Episode 04
What Even is African Time? (Against the Clock)
There is a familiar argument that African cultures, because some of their languages lack an elaborate future tense, never developed a proper relationship to time — and that this explains a supposed civilisational lag. In this video, I take that argument seriously and dismantle it. What looks, through a European lens, like a deficient grasp of time turns out to be a different and in some ways richer one — and the deepest thing the argument stumbles onto is something the modern world is only now beginning to remember.
About the Companion
There's a familiar argument that African cultures, because some of their languages
lack an elaborate future tense, never developed a proper relationship to time —
and that this explains a supposed civilisational lag. Against the Clock takes
that argument seriously, and then dismantles it. What looks, through a European
lens, like a deficient grasp of time turns out to be a different and in some ways
richer one: not a line running from past to future, but a living sphere — sasa
and zamani — in which the present is inhabited rather than rushed through, and the
ancestors walk ahead of the living rather than receding behind them.

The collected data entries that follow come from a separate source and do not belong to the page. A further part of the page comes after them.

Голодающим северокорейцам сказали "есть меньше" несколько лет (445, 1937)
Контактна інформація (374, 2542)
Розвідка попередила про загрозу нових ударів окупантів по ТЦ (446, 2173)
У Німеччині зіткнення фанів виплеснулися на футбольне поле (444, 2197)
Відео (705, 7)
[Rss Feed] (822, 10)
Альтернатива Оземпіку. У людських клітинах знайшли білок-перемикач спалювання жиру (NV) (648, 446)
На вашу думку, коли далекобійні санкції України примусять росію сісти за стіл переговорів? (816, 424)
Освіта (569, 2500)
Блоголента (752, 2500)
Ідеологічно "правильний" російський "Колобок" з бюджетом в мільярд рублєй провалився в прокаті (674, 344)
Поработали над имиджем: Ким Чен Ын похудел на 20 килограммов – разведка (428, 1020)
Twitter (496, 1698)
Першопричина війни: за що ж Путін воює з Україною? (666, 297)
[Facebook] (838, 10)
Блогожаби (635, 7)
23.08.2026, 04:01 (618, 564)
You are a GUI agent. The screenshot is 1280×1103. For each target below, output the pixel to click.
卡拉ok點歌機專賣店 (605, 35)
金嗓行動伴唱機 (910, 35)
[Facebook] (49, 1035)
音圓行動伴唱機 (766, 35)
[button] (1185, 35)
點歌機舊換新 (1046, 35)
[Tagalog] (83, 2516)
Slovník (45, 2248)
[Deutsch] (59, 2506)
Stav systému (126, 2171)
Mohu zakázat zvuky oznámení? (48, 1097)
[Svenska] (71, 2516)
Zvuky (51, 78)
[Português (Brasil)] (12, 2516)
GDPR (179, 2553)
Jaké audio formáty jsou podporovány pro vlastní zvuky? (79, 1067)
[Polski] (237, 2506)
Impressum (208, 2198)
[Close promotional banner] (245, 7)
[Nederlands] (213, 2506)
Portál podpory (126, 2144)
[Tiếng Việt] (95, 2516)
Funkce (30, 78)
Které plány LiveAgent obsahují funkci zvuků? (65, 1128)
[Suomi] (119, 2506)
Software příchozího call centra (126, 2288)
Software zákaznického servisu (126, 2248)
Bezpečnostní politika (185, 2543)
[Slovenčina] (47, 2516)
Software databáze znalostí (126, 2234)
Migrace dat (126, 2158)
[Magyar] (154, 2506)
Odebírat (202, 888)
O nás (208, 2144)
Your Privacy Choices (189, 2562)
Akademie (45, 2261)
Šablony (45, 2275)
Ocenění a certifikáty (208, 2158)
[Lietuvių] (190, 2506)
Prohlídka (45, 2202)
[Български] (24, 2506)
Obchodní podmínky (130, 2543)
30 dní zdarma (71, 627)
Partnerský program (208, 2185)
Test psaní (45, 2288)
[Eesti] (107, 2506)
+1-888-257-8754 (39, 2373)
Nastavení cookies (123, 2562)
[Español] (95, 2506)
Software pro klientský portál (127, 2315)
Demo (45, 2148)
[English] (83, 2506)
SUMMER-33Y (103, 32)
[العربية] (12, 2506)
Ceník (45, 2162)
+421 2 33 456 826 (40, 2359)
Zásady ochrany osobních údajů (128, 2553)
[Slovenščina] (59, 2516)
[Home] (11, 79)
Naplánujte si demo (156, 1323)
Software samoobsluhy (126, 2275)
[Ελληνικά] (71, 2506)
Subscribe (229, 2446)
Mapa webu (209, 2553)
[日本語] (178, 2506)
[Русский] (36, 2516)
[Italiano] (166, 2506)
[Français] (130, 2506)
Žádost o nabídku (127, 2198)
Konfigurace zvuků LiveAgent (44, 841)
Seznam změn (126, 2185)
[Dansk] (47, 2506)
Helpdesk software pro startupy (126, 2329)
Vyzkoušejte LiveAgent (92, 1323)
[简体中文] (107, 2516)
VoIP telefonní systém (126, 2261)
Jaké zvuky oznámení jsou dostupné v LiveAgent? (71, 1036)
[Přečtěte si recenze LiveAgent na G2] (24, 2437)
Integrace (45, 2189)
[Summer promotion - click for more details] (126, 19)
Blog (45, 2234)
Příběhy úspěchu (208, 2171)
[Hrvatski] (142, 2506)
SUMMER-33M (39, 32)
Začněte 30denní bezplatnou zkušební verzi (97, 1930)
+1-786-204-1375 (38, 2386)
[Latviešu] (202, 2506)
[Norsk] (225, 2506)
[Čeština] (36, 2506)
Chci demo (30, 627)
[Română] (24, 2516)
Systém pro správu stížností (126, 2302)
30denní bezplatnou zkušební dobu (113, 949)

This is not a defence of lateness. Where the critique is right, the paper says so.
But the deepest thing the argument stumbles onto is something the modern world,
exhausted by its own clock, is only now beginning to remember.
A passage from the paper
The problem is that Mbiti was measuring the sphere with a ruler. The European lineal conception of time is genuinely one-dimensional. It is a sequence: past, present, future, arranged on a single axis. This linearity is not a universal feature of temporal experience. It is a specific cultural product — a form of time-organisation that suited specific economic and theological purposes, and that has been mistakenly treated as the universal standard against which all other temporal conceptions should be measured. The African conception, correctly understood, is not a deficient version of the European lineal model. It is a different and, in important respects, richer model. Ordinary lineal time — the sequential past, present, and future of daily practical life — exists within African experience. People plant at the right time, harvest at the right time, prepare for the journey ahead. But this dimension of time is embedded within a larger dimension of sacred time that gives it meaning and that the lineal model has no place for. The sphere envelops the line. And when you look at a multi-dimensional structure through a one-dimensional instrument, the dimensions the instrument cannot register look like absences. They are not absences. They are dimensions the instrument cannot see.